Relégation spatiale

La relégation spatiale est un concept issu de la géographie du pouvoir. Selon Denise Pumain (2006), la relégation spatiale est une forme de ségrégation non-choisie et subie (par opposition à une ségrégation choisie de type « gated-communities », ghettos riches ou dans certains cas, selon certaines préférences ethniques).
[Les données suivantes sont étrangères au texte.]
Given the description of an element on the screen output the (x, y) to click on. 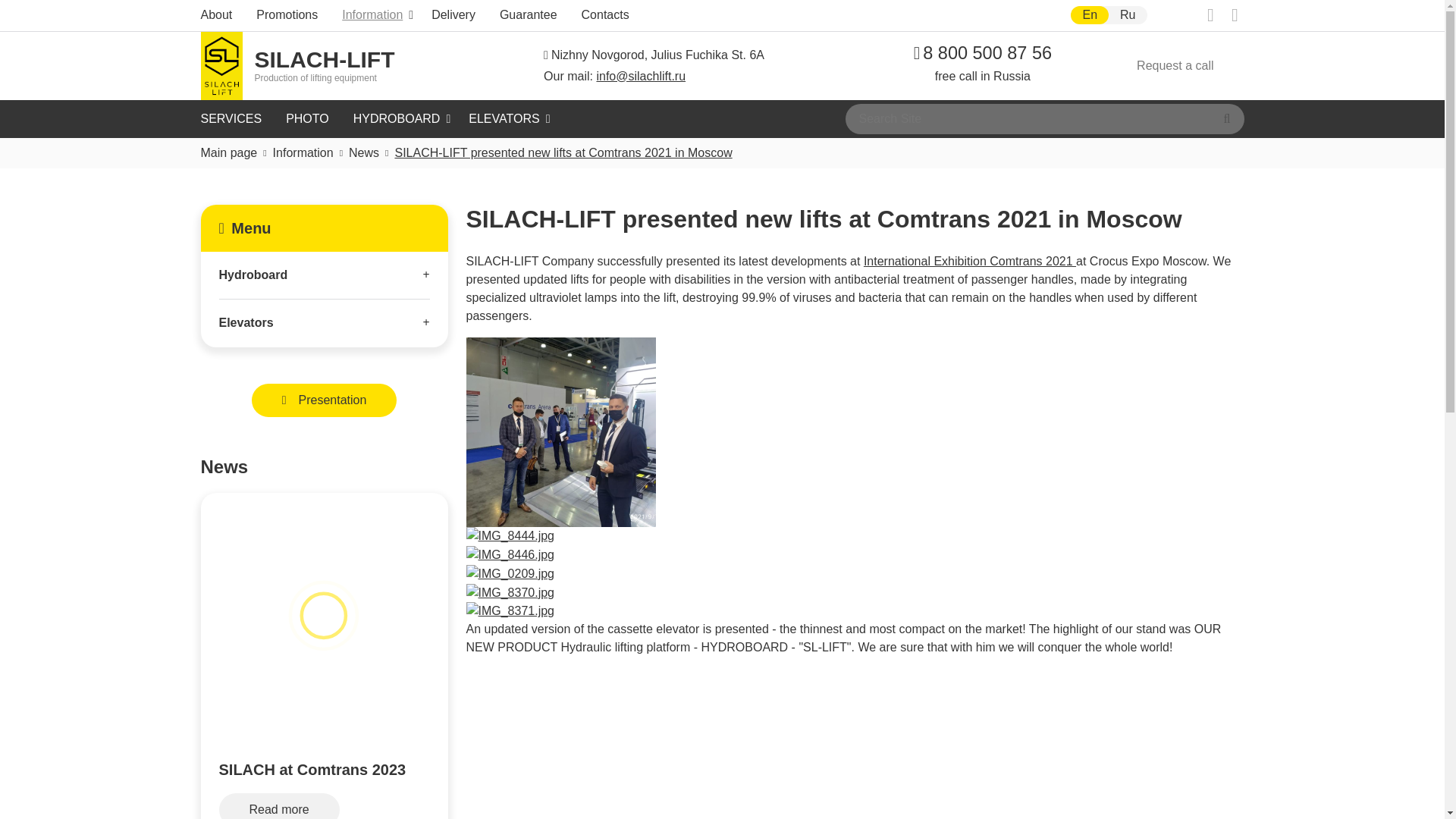
About (219, 15)
Contacts (601, 15)
8 800 500 87 56 (297, 65)
Guarantee (982, 53)
En (528, 15)
Search (1089, 14)
HYDROBOARD (1227, 118)
SERVICES (394, 119)
Delivery (233, 119)
Promotions (453, 15)
Ru (286, 15)
Information (1127, 14)
Request a call (369, 15)
PHOTO (1174, 65)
Selon elle, la relégation spatiale « tend à exclure ou regrouper des populations qui n'ont pas le choix de leur lieu de résidence, parce qu'elles sont moins favorisées ou moins bien assimilées[1] ».

Selon le Dictionnaire de la Géographie de Jacques Lévy et Michel Lussault, la ségrégation peut être définie comme « processus et état de séparation spatiale tranchée de groupes sociaux » se traduisant par « la constitution d'aires marquées par une faible diversité sociale, des limites nettes entre ces espaces et ceux qui les jouxtent et les englobent », s'accompagnant d'une « légitimation sociale, par une partie des acteurs au moins, de ce processus et de cet état »[2]. La relégation spatiale apparaît donc comme une forme particulière de ségrégation qui implique le non-consentement du ou des groupes relégués.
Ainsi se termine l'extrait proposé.